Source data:
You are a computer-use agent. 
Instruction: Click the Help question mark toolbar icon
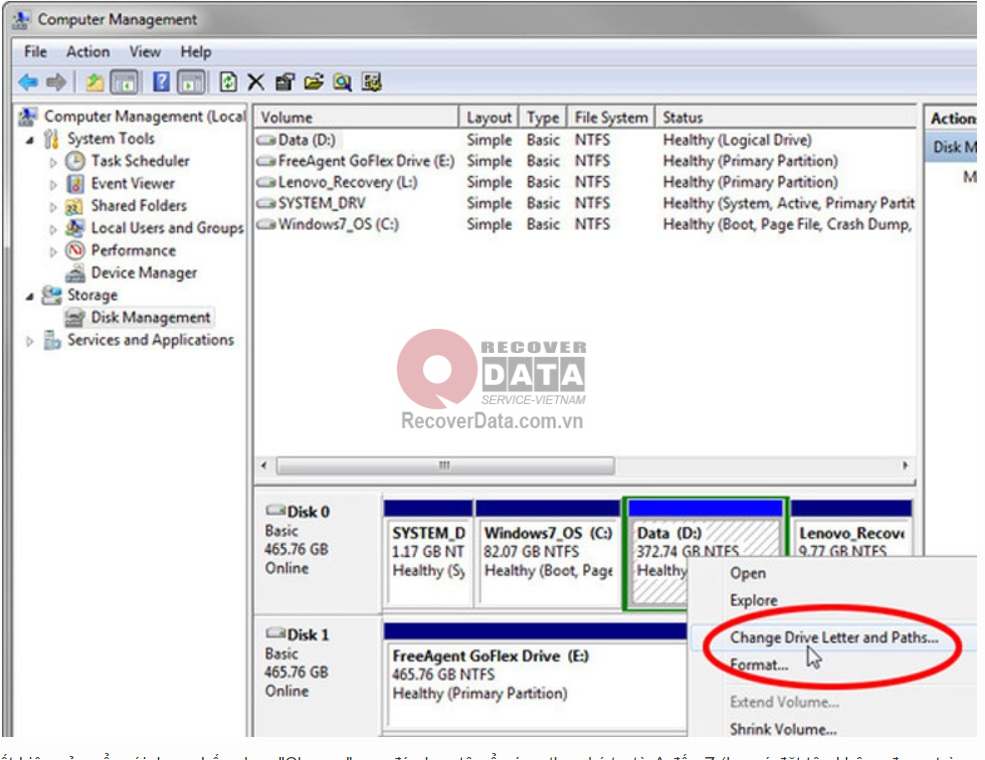pyautogui.click(x=162, y=82)
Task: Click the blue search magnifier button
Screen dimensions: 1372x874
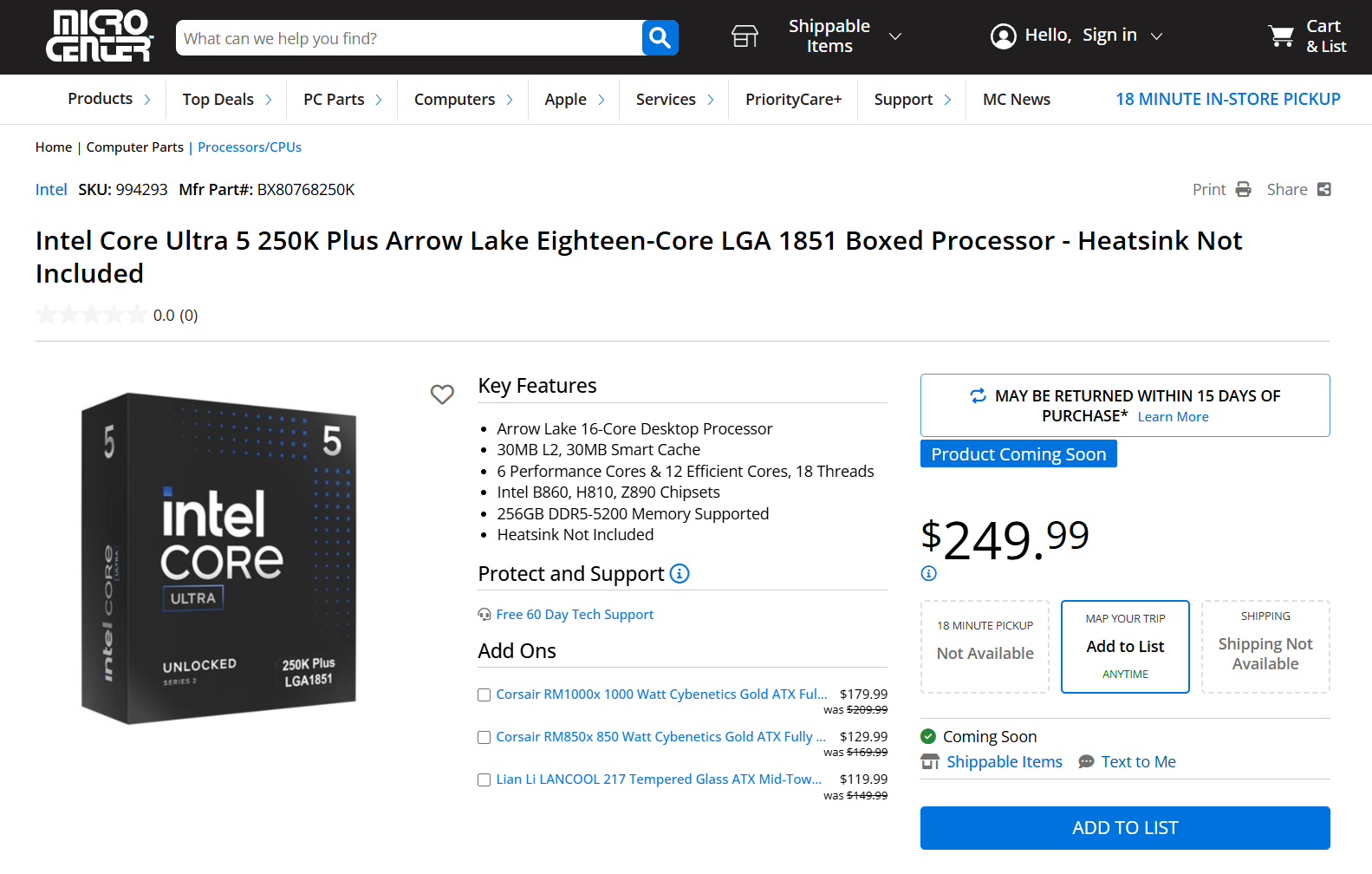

The task:
Nothing but an exact copy is needed, covering the lines from the line with "Instruction: Click the" through the last line of the entries, pictures excluded.

Reply to the task:
Instruction: Click the Help question mark toolbar icon
pyautogui.click(x=162, y=82)
Task: Click the blue search magnifier button
Screen dimensions: 1372x874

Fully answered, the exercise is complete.